Traffickers deceive women and teenagers with promises of scholarship opportunities or employment in Indonesia, Malaysia, Cambodia, the People’s Republic of China (PRC), other countries in the region, and the UAE; often, traffickers take victims to a different country than promised, withhold their passports, pay them little to nothing, and force them into labor, including domestic servitude. During the reporting period, reports emerged that scammers recruited thousands of Timorese youth for non-existent jobs in Portugal; upon arrival in Portugal, they were vulnerable to trafficking. Over the past few years, approximately 1,200 Timorese migrant workers in the Republic of Korea and Australia left their employers or did not return to Timor-Leste at the conclusion of their contracts; undocumented workers are vulnerable to trafficking. Traffickers also recruit Timorese women, send them to the PRC, Indonesia, or Malaysia, and force them into commercial sex. Frequently, Timorese victims overseas first transit through the porous border with Indonesia; some remain and are exploited in Indonesia. Some routes used by smugglers along the Indonesia–Timor-Leste border are also possible routes used by traffickers. Sex traffickers in Timor-Leste target foreign women from East and Southeast Asia.

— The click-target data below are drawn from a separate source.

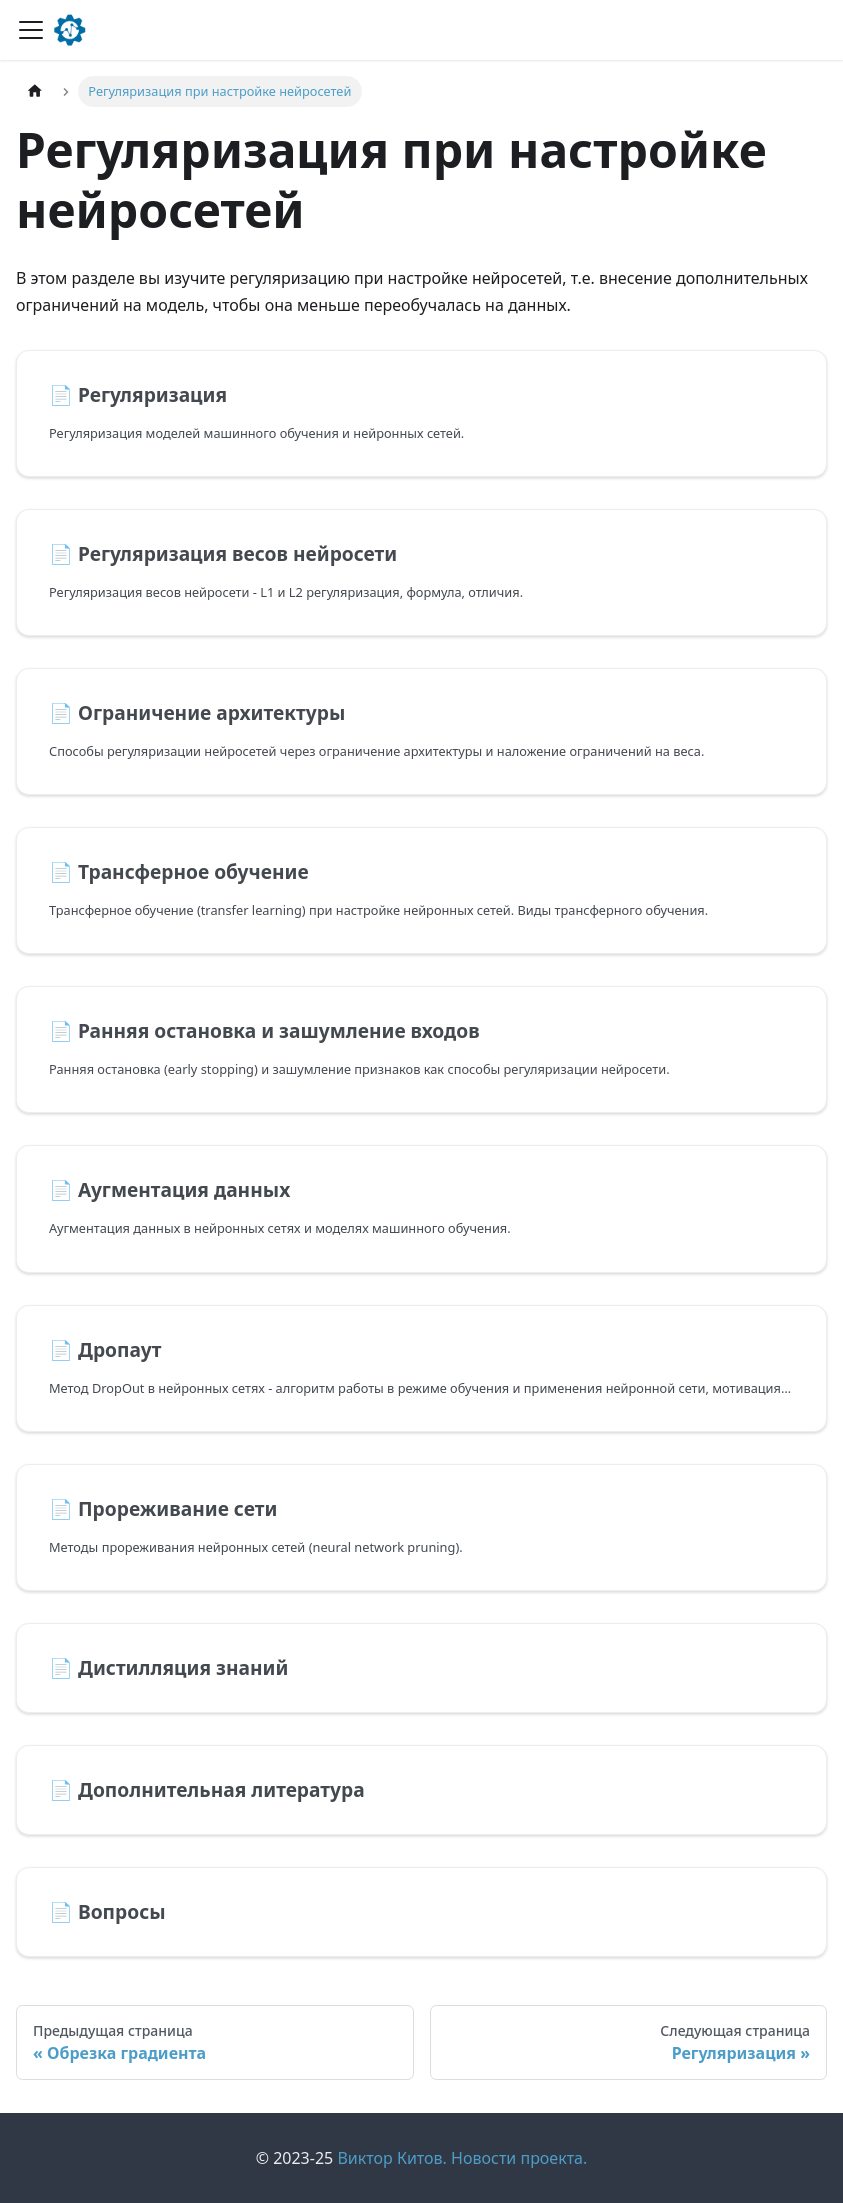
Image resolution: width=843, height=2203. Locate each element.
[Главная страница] (35, 91)
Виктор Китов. (392, 2158)
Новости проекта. (519, 2158)
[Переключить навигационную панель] (31, 30)
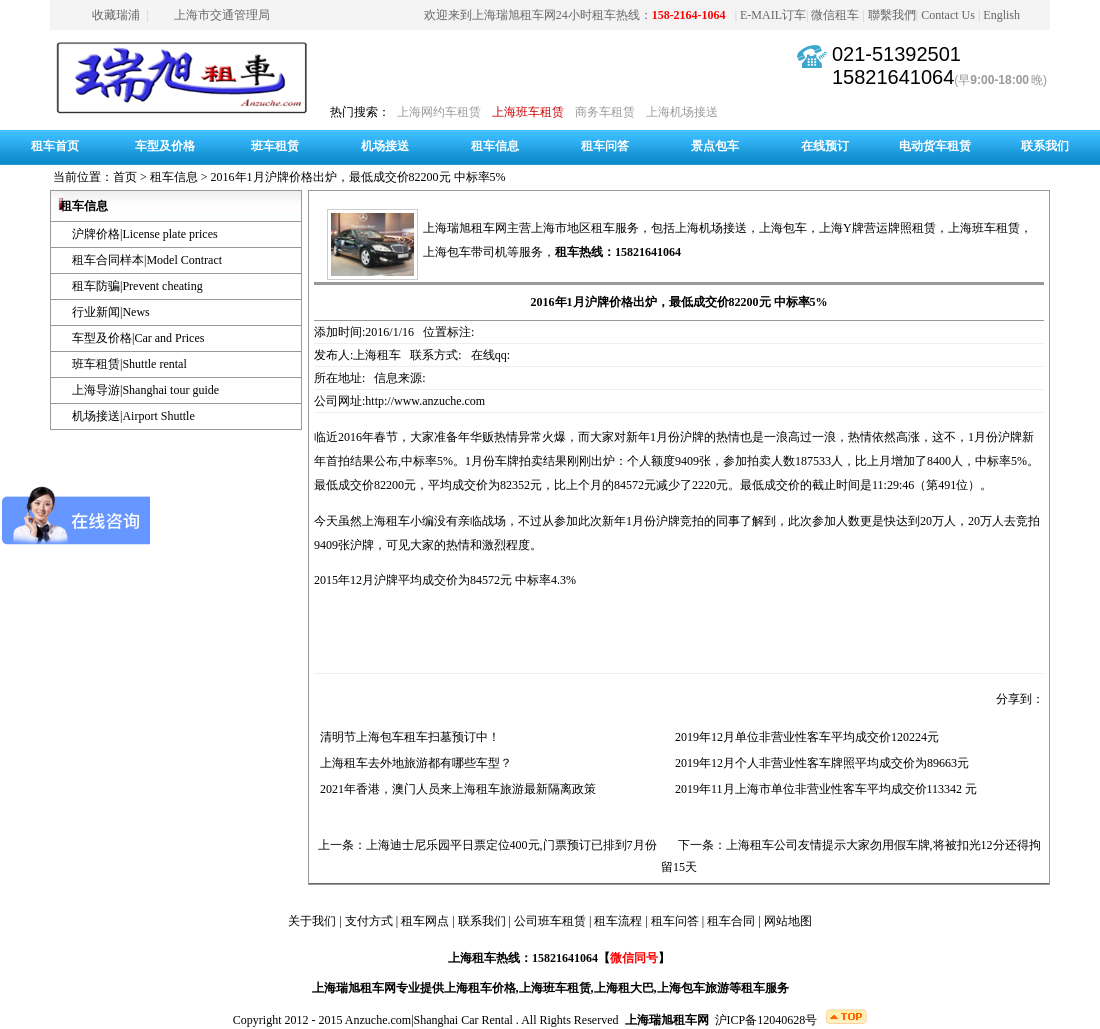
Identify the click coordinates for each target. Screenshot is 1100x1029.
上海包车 (783, 228)
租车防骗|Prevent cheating (137, 286)
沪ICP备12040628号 (766, 1020)
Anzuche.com (378, 1020)
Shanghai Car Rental (463, 1020)
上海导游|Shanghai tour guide (145, 390)
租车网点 (425, 921)
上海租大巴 (624, 988)
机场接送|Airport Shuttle (133, 416)
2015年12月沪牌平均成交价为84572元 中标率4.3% (445, 580)
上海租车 (386, 521)
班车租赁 (275, 146)
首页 (125, 177)
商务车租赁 (605, 112)
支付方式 (369, 921)
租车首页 (55, 146)
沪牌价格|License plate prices (145, 234)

Transnational traffickers may be members of Indonesian or PRC national organized crime syndicates, which rotate foreign victims of sex trafficking in and out of the country for the length of a 30-day tourist visa to avoid raising suspicions of law enforcement officers through visa overstay violations. Government officials and civil society acknowledged reports of exploitation and abuse, including potential labor trafficking of construction workers from the PRC in Dili, often as part of the Belt and Road Initiative. Police accept bribes from establishments involved in trafficking or from traffickers attempting to cross borders illegally. Traffickers exploit foreign fishing crews in forced labor on foreign-flagged vessels that transit Timor-Leste waters. There were approximately 160 Cuban medical workers in Timor-Leste in 2022; they may have been forced to work by the Cuban government.